## ASSIGNMENT
Would you retype, word for word, the line with "İnegöl’de Çay Dökülen Çocuk Yaralandı (841, 909)" and every line after it through the end of the records below?

(Collected data entries)

————

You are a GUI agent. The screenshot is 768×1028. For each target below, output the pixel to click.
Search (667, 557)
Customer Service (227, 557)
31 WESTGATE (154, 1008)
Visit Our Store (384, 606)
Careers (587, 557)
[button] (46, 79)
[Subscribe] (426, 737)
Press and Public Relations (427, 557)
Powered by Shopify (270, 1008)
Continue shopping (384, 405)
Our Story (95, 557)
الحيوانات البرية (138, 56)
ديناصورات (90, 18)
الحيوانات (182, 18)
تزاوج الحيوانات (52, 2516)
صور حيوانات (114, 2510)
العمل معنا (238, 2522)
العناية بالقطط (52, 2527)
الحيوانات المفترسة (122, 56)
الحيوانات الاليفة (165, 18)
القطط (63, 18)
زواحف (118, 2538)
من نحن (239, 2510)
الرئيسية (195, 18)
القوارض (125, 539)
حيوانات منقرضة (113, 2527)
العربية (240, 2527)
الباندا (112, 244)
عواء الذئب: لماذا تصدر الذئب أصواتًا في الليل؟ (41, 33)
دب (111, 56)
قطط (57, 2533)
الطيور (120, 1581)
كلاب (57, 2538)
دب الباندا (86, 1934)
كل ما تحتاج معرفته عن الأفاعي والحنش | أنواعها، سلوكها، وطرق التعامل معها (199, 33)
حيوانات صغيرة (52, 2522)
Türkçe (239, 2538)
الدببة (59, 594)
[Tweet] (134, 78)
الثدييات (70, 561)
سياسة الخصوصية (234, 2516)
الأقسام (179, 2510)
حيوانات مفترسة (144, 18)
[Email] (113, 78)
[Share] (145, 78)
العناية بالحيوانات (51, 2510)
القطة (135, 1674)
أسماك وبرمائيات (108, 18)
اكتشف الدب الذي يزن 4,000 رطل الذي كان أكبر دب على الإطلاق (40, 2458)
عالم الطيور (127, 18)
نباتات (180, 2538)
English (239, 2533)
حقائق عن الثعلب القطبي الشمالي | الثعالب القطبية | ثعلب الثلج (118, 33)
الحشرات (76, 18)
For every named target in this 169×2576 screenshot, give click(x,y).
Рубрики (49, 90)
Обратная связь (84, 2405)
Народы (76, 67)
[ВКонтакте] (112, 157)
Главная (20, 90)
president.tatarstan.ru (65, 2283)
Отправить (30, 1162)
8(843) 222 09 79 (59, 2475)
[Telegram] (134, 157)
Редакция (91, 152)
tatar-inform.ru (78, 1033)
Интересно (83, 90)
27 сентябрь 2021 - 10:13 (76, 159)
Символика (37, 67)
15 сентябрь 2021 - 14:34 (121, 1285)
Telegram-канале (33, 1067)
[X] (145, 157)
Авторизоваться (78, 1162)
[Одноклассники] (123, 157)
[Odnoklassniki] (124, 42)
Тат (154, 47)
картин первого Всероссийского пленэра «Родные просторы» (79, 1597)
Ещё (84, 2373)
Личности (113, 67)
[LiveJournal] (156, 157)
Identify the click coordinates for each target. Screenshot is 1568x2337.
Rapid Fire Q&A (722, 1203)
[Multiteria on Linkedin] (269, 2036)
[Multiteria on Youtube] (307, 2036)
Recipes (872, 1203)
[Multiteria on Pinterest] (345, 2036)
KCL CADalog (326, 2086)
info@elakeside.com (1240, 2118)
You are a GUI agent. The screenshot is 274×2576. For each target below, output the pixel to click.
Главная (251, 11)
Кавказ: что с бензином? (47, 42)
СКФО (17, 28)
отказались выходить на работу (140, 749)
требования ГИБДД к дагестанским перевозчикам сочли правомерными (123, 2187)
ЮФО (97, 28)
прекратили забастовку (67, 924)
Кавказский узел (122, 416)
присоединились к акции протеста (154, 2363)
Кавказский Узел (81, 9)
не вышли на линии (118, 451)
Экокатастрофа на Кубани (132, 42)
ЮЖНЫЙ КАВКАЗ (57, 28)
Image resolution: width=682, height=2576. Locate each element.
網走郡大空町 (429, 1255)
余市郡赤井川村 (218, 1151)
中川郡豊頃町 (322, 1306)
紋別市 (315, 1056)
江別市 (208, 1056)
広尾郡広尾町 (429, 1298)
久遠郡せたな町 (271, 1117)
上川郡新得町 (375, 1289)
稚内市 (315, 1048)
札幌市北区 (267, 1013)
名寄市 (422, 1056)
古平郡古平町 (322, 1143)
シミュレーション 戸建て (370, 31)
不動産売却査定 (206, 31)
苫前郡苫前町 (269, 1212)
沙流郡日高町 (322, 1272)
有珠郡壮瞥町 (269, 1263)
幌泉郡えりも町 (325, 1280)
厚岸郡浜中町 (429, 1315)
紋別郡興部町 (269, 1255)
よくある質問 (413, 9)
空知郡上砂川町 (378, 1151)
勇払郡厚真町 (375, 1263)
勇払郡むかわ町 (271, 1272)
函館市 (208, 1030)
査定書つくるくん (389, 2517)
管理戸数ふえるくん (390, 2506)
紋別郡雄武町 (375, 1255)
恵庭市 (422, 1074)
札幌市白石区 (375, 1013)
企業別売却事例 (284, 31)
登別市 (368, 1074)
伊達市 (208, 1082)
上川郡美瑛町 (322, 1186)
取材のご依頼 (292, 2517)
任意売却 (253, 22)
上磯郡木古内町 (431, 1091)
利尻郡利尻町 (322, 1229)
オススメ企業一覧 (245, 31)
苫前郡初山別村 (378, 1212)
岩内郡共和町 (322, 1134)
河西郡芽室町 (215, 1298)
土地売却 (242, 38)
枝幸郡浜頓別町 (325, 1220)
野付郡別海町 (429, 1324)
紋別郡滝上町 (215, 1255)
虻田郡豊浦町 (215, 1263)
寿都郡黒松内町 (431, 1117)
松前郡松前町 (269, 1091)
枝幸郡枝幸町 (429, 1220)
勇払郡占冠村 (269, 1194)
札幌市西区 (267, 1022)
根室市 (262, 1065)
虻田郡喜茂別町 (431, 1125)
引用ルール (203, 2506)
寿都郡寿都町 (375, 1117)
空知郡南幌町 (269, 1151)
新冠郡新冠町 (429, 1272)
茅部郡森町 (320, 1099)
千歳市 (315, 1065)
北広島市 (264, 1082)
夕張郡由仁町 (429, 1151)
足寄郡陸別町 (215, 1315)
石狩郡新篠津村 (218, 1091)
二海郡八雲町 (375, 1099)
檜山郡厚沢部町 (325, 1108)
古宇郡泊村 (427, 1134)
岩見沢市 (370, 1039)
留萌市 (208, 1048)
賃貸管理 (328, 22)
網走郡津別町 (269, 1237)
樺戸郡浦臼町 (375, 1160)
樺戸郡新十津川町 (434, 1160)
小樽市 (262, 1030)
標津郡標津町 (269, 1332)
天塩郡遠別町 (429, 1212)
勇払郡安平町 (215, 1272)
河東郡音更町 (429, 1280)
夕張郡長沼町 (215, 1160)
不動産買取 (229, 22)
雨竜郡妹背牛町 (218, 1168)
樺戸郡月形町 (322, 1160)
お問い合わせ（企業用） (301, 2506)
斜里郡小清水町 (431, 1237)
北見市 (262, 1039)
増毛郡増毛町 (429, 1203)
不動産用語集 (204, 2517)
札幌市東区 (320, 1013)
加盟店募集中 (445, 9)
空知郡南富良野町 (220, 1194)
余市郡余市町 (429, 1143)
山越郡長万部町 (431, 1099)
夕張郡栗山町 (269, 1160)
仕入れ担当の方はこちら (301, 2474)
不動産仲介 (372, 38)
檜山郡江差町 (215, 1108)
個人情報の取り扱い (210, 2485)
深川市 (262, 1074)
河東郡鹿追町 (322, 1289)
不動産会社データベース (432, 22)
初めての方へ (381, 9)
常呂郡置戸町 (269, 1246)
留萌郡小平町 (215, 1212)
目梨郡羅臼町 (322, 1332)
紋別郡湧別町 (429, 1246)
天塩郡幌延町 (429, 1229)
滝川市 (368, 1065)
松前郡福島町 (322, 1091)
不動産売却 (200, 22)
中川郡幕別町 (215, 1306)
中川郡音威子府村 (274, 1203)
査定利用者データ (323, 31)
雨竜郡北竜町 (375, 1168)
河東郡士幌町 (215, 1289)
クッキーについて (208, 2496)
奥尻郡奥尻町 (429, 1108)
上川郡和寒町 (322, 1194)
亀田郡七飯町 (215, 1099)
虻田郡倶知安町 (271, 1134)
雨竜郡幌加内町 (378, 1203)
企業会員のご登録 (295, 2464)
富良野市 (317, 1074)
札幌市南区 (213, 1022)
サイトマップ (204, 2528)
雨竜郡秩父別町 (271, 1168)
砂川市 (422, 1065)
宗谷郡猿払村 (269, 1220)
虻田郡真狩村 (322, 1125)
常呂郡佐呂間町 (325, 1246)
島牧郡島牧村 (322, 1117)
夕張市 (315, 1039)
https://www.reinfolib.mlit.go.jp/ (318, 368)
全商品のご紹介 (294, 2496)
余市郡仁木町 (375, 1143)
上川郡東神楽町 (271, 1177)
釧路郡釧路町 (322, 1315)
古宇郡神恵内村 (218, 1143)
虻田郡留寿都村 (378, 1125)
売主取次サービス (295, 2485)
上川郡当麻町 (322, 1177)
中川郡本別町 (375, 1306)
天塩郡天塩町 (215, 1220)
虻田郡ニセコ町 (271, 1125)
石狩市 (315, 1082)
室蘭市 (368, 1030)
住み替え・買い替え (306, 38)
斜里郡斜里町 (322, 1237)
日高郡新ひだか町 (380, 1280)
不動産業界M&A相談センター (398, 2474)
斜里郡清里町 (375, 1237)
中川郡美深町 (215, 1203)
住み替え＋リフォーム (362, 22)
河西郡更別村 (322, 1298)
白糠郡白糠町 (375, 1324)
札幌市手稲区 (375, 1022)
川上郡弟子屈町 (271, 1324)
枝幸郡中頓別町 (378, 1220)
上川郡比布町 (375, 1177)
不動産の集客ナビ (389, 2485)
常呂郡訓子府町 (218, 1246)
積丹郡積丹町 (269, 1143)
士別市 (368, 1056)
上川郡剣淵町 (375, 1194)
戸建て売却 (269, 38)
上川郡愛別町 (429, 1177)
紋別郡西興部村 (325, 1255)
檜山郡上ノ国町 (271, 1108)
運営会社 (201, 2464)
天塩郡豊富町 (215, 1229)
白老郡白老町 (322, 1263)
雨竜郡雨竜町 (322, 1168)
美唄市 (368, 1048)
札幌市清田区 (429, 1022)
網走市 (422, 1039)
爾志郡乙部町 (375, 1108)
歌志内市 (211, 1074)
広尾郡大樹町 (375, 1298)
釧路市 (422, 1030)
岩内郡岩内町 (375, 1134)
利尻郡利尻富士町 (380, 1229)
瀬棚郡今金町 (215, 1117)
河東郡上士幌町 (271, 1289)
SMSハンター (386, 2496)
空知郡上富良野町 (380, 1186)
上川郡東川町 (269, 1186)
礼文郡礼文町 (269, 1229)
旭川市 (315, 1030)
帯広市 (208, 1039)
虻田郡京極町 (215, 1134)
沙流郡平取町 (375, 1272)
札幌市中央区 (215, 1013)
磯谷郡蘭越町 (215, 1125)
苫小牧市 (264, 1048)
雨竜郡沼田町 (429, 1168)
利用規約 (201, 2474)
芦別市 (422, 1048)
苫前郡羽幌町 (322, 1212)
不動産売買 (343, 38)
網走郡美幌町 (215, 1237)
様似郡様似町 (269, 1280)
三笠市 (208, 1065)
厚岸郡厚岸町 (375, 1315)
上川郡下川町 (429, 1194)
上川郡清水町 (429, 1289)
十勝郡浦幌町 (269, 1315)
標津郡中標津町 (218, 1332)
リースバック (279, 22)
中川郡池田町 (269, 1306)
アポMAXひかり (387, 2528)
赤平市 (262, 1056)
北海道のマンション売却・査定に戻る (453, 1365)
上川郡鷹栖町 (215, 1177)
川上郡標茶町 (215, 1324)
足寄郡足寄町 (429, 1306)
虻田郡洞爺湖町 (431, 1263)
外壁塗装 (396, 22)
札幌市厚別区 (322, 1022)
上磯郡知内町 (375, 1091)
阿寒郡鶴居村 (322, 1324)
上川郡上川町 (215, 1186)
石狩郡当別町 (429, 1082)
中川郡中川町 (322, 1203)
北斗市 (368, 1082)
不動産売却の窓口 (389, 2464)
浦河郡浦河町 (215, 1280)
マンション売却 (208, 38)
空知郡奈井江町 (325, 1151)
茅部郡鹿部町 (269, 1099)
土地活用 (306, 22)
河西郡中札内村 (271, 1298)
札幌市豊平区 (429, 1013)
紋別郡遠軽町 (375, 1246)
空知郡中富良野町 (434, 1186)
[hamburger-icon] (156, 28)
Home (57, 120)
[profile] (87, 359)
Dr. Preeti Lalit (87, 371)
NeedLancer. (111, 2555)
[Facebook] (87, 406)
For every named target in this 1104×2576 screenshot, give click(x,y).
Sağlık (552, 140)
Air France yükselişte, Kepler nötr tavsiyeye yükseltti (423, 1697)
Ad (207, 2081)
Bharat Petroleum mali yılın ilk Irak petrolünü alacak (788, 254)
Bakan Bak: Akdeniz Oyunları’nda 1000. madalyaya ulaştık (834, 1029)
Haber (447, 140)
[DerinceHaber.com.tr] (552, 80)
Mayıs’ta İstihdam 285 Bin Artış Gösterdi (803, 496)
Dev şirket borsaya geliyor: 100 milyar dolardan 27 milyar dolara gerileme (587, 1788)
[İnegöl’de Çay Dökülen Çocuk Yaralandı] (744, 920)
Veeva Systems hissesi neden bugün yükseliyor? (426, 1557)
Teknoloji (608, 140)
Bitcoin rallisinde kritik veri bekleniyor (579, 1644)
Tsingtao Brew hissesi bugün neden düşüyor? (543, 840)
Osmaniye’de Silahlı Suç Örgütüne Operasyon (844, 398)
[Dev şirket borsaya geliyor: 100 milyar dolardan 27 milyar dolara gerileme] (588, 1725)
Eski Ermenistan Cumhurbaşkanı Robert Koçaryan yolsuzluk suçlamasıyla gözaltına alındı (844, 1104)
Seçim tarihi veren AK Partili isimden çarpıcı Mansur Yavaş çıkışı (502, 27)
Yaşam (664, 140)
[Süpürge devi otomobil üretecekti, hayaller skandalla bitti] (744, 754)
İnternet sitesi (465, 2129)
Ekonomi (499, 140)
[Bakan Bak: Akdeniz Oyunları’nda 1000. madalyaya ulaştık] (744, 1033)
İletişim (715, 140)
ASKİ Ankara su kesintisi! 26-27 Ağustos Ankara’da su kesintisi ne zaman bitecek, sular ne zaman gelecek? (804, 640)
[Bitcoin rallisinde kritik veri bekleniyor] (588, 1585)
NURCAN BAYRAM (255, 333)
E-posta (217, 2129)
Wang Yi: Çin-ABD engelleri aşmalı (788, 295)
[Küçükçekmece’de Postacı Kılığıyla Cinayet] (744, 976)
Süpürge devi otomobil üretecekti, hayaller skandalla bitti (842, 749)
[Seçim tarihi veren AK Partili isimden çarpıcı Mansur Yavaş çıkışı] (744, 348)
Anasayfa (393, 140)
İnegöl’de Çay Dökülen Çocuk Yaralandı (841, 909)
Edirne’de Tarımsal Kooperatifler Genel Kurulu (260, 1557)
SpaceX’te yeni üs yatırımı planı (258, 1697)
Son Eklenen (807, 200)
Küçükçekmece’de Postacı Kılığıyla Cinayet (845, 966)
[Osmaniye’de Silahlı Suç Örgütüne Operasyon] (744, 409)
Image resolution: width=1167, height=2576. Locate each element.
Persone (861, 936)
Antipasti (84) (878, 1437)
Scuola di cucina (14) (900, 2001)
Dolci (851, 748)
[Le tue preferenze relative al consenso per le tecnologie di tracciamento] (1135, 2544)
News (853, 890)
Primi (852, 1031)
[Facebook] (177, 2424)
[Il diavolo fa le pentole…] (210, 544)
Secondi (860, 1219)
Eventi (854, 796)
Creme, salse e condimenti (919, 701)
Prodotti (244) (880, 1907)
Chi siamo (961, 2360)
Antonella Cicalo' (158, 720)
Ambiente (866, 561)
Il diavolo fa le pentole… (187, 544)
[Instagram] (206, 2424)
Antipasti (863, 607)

————

## EXPECTED ANSWER
İnegöl’de Çay Dökülen Çocuk Yaralandı (841, 909)
Edirne’de Tarımsal Kooperatifler Genel Kurulu (260, 1557)
SpaceX’te yeni üs yatırımı planı (258, 1697)
Son Eklenen (807, 200)
Küçükçekmece’de Postacı Kılığıyla Cinayet (845, 966)
[Osmaniye’de Silahlı Suç Örgütüne Operasyon] (744, 409)
Image resolution: width=1167, height=2576. Locate each element.
Persone (861, 936)
Antipasti (84) (878, 1437)
Scuola di cucina (14) (900, 2001)
Dolci (851, 748)
[Le tue preferenze relative al consenso per le tecnologie di tracciamento] (1135, 2544)
News (853, 890)
Primi (852, 1031)
[Facebook] (177, 2424)
[Il diavolo fa le pentole…] (210, 544)
Secondi (860, 1219)
Eventi (854, 796)
Creme, salse e condimenti (919, 701)
Prodotti (244) (880, 1907)
Chi siamo (961, 2360)
Antonella Cicalo' (158, 720)
Ambiente (866, 561)
Il diavolo fa le pentole… (187, 544)
[Instagram] (206, 2424)
Antipasti (863, 607)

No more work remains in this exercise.